I thought Scaramucci's (Trump economic adviser) Opinion piece in Saturday's FT was interesting. #1: we are going to test secular stagnation against pro-growth policies of deregulation, infrastructure spending, and tax reform. #2: "Tariffs are unnecessary if agreements like the World Trade Organization and Nafta are adequately enforced."

For anyone shorting rates, know that at some point the secular stagnation argument is going to re-assert itself. Also know that it may not be until '18 that we start seeing the effects of Trump's pro-growth policies. I'm inclined to be short rates, but it would be a trade for me as the arguments of over-indebtedness and demographics are pretty convincing. I just don't see sustainable high real growth rates.

The bit on tariffs and NOT ripping up Nafta is interesting too. Trump and his advisers (including Wilbur Ross) seem to be walking back the campaign rhetoric. And yet, the peso isn't rallying today (against the USD). Bad sign for MXN. Some banks have talked about shorting EM Asia as a play on trade under Trump, but I'm unconvinced. If anything, I'm tempted to go against consensus, as currencies like KRW and TWD have large trade surpluses and will have to tone down their FX intervention going forward. Should one be thinking of going long those currencies against G10?

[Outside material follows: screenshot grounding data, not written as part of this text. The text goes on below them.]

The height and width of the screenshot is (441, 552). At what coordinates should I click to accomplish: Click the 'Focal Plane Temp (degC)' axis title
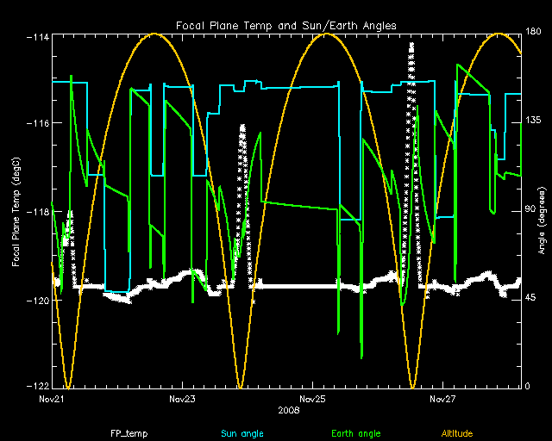click(16, 211)

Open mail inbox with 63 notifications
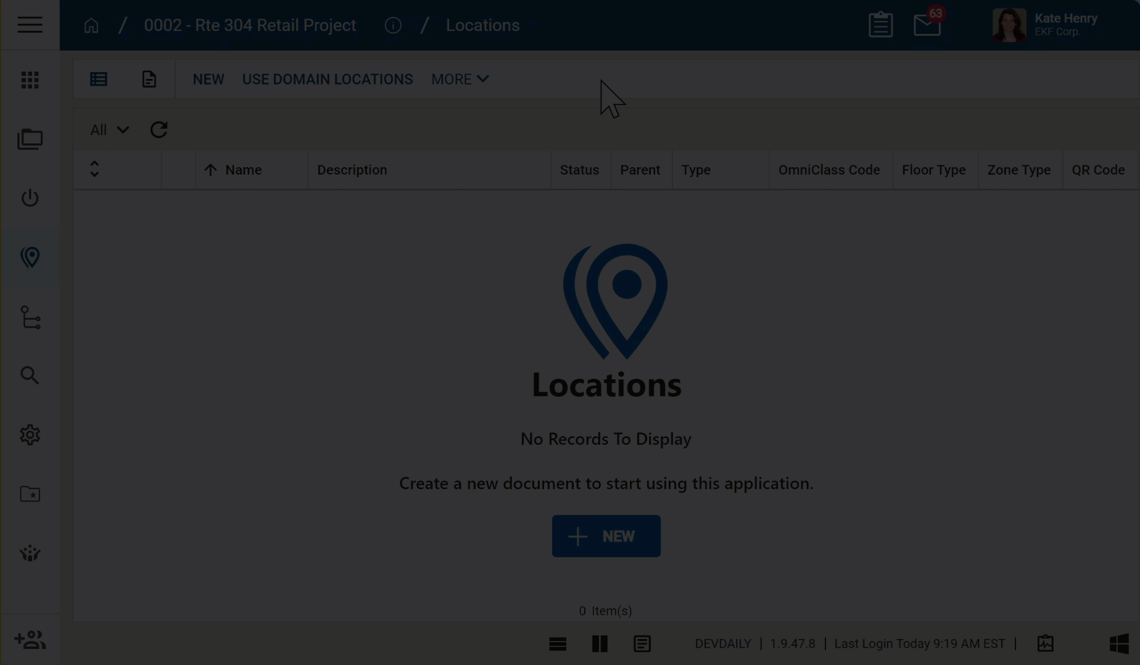coord(927,25)
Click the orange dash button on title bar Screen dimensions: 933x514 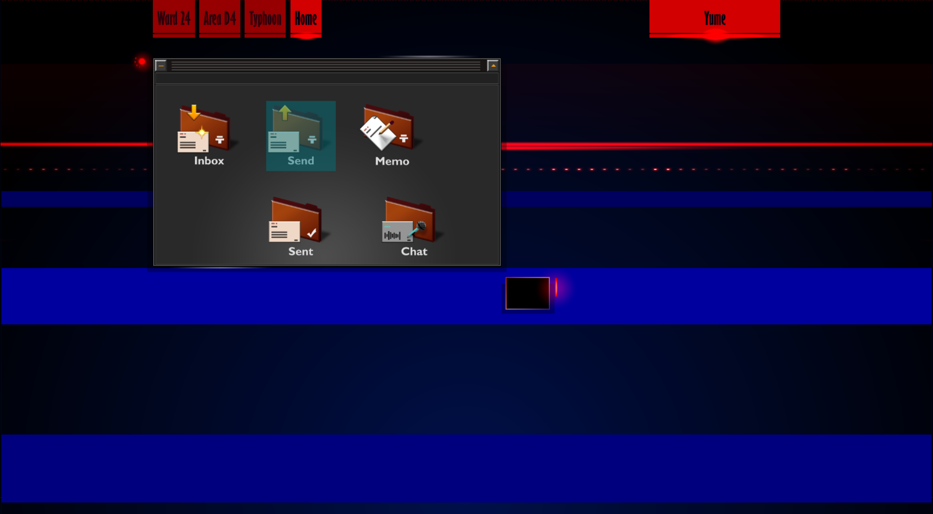tap(161, 65)
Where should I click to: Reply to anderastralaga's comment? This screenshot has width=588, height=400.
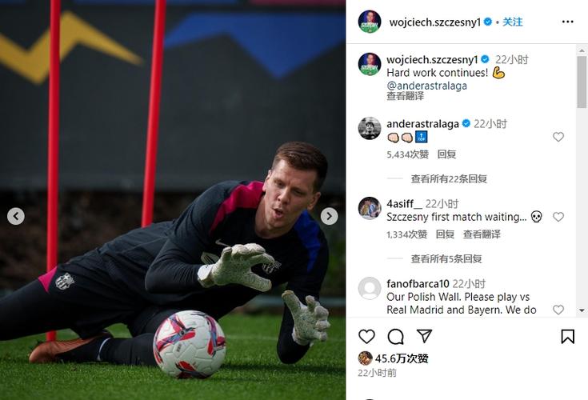click(x=446, y=154)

Re G10, I note that DXY is looking bullish and the Fed (especially the part of the Fed that has Yellen's ear, like Brainard) have focused on dollar strength's impact on inflation/economy in the past. I still see a Dec hike, but I think MM is wise to take off the eurodollar steepeners. Separately, EUR is in trouble over this Italian referendum. The polls look like a "no" vote is coming and while many have convinced themselves that it won't change change the political situation much, I was not reassured reading this today in Bloomberg:

“I’m not capable of staying in the swamp,” Renzi said in an interview on state-owned RAI television on Sunday evening. “You stay in power as long as you can change things.” The premier stopped short of saying explicitly he would quit if he loses, saying: “Politics isn’t the only thing that counts in life.”

As for my own macro book, I covered short in gold last night and am watching rates (I didn't want to chase this move given that futures prices were far away from where they were when the cash market last traded on Thursday). I'm holding short on EUR against CHF and SEK. Assets are 100% USD-denominated.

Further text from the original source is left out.